As students prepare to enter their fall semester at many colleges and universities across the country, parents have either been considering or hope to soon provide their students with a credit card for various costs that may arise during the school year, as anything from food to books may necessitate that students spend out of their own pocket rather than use financial assistance funds, and obviously, some frugal students have kept their student loan borrowing to a minimum and, as a result, may not have the funds to meet certain additional costs. Yet, there are also parents who are getting these cards for their student simply as a way to help them if an emergency were to arise, but many officials are urging parents to look at not only the types of student credit cards that may be available, but also what the cost of these credit cards will be.

Furthermore, parents need to understand that there are different types of credit cards that may be available for their student and do not necessarily have to jump at the first credit card opportunity they see. Currently, interest rates on student credit cards are reportedly around 13% to 20%, but since parents will have to vouch for a student who is under 21, a parent’s financial position will obviously impact the rate a student receives on their card. Yet, parents need to ask why they are pursuing a student credit card or why their child may be wanting one of these credit cards, as the reasons behind a credit card will ultimately shape what opportunities a parent may want to research to get the most optimal card for their needs.

As an example, students who may simply want to have a line of credit in case of an emergency could potentially use a secured credit card as well as a traditional unsecured student credit card, but some students who may be nearing graduation may want a card to begin the process of improving their credit score. Yet, if the student simply need extra money throughout the semester, parents may want a credit card with a low limit, might want to use a prepaid credit card, or potentially could open a checking account linked with a debit card that could be used by their student.

Obviously though, no matter what option a parent and student decides will be best for their situation, it needs to be understood that using a credit card in college can be both helpful for a student but also could be detrimental as well. Students who practice smart financial habits, don’t carry a balance on their credit card charges, and essentially only use their card when they can affordably make purchases or after budgeting so that they can fully pay off these charges are those who will likely have few problems that arise.

Yet, if a parent or student is not cautious with these credit cards, situations have arisen in the past where students simply spend beyond their means to repay, allow balances to be carried over, and end up paying more when interest is factored in or may run the risk of defaulting if their parent cannot help them pay off their debt.
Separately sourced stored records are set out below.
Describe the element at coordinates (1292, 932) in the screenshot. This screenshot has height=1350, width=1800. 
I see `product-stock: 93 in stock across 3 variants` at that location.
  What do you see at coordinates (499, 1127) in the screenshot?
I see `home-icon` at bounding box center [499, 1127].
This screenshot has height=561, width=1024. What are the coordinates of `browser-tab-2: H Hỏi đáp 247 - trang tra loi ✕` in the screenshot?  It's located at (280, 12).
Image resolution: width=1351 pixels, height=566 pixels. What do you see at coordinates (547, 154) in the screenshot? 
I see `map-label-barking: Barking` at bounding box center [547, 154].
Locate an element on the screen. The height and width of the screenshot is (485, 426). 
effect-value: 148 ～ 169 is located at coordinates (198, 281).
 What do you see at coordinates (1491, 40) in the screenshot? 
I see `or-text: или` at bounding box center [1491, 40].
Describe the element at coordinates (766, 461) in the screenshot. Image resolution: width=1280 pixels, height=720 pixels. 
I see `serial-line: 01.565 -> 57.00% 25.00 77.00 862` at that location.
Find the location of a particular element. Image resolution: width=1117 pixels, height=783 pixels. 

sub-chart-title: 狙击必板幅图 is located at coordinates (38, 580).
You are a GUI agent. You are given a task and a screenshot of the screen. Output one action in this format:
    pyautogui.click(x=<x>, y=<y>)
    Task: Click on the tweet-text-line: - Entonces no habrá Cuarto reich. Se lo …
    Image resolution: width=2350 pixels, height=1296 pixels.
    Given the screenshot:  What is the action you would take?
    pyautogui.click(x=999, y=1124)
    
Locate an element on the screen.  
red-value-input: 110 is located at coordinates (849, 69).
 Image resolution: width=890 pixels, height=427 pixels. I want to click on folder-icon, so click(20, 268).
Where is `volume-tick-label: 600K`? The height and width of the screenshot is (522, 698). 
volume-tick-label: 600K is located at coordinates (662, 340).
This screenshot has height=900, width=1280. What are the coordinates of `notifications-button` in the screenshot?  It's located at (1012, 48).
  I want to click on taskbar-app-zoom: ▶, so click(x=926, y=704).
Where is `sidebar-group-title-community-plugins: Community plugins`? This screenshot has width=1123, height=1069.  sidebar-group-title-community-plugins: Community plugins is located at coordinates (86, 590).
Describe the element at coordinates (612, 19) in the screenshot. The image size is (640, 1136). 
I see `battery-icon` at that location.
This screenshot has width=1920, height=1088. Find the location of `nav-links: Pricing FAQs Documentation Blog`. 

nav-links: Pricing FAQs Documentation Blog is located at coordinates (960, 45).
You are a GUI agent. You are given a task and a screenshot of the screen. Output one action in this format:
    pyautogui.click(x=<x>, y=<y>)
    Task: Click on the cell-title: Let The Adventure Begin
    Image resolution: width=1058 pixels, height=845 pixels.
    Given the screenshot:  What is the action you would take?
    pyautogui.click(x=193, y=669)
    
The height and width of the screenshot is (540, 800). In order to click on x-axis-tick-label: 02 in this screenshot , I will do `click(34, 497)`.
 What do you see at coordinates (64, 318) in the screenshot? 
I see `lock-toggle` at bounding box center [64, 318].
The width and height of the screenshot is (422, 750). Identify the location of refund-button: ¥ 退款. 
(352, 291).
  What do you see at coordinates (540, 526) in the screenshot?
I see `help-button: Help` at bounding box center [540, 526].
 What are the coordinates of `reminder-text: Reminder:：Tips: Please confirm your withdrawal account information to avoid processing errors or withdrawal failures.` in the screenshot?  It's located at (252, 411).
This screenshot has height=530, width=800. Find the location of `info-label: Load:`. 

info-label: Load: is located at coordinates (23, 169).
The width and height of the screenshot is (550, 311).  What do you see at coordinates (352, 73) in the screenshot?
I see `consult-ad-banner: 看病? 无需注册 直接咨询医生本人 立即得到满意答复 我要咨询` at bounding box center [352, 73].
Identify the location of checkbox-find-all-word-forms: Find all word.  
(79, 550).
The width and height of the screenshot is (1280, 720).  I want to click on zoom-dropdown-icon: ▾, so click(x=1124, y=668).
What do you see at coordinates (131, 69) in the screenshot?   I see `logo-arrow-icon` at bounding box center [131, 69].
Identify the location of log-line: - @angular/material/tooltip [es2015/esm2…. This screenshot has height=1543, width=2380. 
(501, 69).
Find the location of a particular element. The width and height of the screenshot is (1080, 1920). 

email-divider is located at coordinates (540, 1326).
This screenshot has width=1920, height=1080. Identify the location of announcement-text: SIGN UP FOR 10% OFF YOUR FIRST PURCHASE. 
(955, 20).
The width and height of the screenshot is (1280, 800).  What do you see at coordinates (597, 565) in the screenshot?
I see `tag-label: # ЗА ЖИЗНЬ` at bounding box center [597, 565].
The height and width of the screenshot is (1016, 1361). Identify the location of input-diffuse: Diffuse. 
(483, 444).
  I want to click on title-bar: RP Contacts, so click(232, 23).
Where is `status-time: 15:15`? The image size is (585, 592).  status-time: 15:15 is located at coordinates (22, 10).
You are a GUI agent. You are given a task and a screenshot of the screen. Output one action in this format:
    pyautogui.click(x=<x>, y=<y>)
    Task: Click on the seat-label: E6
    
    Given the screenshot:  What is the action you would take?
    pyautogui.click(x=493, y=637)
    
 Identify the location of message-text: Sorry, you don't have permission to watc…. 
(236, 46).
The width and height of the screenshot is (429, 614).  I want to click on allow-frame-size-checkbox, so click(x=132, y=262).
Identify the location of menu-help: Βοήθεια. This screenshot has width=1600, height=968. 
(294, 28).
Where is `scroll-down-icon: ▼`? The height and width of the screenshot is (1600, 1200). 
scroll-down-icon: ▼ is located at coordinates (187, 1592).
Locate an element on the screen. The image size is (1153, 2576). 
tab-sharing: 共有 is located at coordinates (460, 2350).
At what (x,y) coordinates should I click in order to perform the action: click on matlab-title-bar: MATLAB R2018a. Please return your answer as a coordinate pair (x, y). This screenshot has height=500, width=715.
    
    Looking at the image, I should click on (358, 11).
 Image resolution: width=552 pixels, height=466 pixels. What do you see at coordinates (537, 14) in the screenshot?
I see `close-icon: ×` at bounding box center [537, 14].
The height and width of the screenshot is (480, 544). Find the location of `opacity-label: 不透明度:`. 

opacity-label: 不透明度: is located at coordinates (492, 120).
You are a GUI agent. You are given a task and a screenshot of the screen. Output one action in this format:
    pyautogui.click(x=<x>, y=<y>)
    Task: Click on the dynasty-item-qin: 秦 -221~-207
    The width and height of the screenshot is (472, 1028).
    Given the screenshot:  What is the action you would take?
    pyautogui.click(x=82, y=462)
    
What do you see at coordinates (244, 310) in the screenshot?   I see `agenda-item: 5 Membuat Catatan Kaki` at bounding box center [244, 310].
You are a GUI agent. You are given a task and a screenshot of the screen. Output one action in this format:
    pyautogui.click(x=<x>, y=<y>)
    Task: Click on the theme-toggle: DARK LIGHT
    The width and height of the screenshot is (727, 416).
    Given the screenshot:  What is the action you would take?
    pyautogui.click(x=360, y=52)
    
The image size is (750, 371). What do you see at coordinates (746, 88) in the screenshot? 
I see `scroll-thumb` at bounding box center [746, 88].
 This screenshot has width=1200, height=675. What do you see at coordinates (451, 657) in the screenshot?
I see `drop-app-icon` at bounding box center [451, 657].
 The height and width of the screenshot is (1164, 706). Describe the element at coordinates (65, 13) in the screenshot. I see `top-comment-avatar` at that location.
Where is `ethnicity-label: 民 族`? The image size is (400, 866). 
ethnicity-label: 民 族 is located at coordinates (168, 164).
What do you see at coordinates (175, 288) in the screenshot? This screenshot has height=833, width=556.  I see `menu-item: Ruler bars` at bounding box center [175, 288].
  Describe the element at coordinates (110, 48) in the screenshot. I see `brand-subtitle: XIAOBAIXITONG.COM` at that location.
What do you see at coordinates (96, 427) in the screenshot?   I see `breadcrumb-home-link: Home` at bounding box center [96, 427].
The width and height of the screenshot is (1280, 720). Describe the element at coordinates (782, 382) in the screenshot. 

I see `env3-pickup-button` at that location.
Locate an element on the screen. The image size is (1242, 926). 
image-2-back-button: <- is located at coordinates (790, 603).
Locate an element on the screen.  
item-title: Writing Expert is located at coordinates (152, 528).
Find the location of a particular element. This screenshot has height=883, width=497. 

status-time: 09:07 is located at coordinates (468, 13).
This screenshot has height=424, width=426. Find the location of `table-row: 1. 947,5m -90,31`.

While there are various ways to give students access to funding, credit cards can be helpful in aiding a student when building a credit history or paying for certain costs like books, but parents may be in a better position where they opt for student credit cards if balances will not be carried and payments can be made in full on a student’s charges. Obviously though, the decision to acquire a student credit card is the personal choice of any parent and college students who may qualify, but advisers do still caution against problems related to misuse of these cards as it could create financial difficulties early in the life of any student and could set them back in their personal financial life even before they have graduated college.